TEXT TO READ –

######

Officials from the National Hockey League announced last week that they are working with an LGBT organization to support gay rights and fight homophobia in sports, the New York Times reports.

The NHL, arguably one of the most progressive North American pro sports leagues when it comes to gay issues, is now working with the You Can Play Project, an organization that promotes equality in sports, in order to create "what appears to be the most comprehensive measure by a major men's league in support of gay rights," the Times writes. The two organizations will train and counsel athletes on gay issues and participate in public service announcements.

"Our motto is Hockey Is for Everyone, and our partnership with You Can Play certifies that position in a clear and unequivocal way," NHL Commissioner Gary Bettman said a statement. "We are delighted to reaffirm through this joint venture with the NHL Players' Association that the official policy of the NHL is one of inclusion on the ice, in our locker rooms and in the stands."

Patrick Burke, a scout for the Philadelphia Flyers and president of You Can Play, said many of the NFL's players are from Canada and Northern Europe, where gay rights are more accepted.

######

WHAT THE TASK REQUIRES – According to the article above on the National Hockey League's partnership, what motto did Commissioner Gary Bettman cite?

######

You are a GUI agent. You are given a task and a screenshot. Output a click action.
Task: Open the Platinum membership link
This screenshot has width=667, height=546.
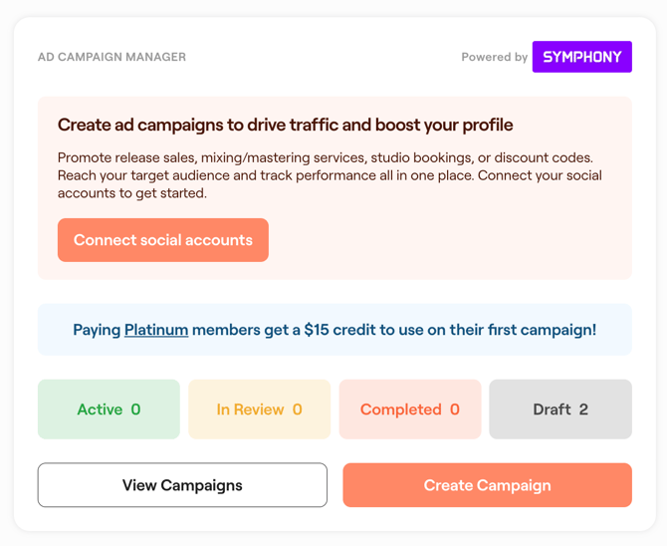tap(156, 330)
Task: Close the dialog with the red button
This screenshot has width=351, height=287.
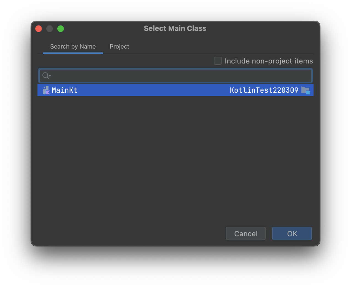Action: pyautogui.click(x=39, y=29)
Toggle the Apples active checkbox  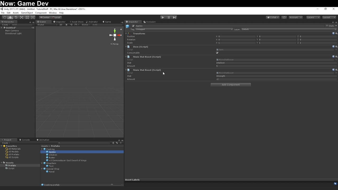[x=133, y=26]
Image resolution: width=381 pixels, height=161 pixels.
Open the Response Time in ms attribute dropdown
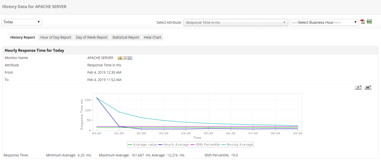point(236,22)
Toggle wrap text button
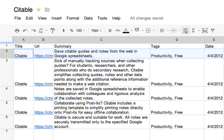 [185, 30]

######

EXERCISE SOLUTION – Hockey Is for Everyone.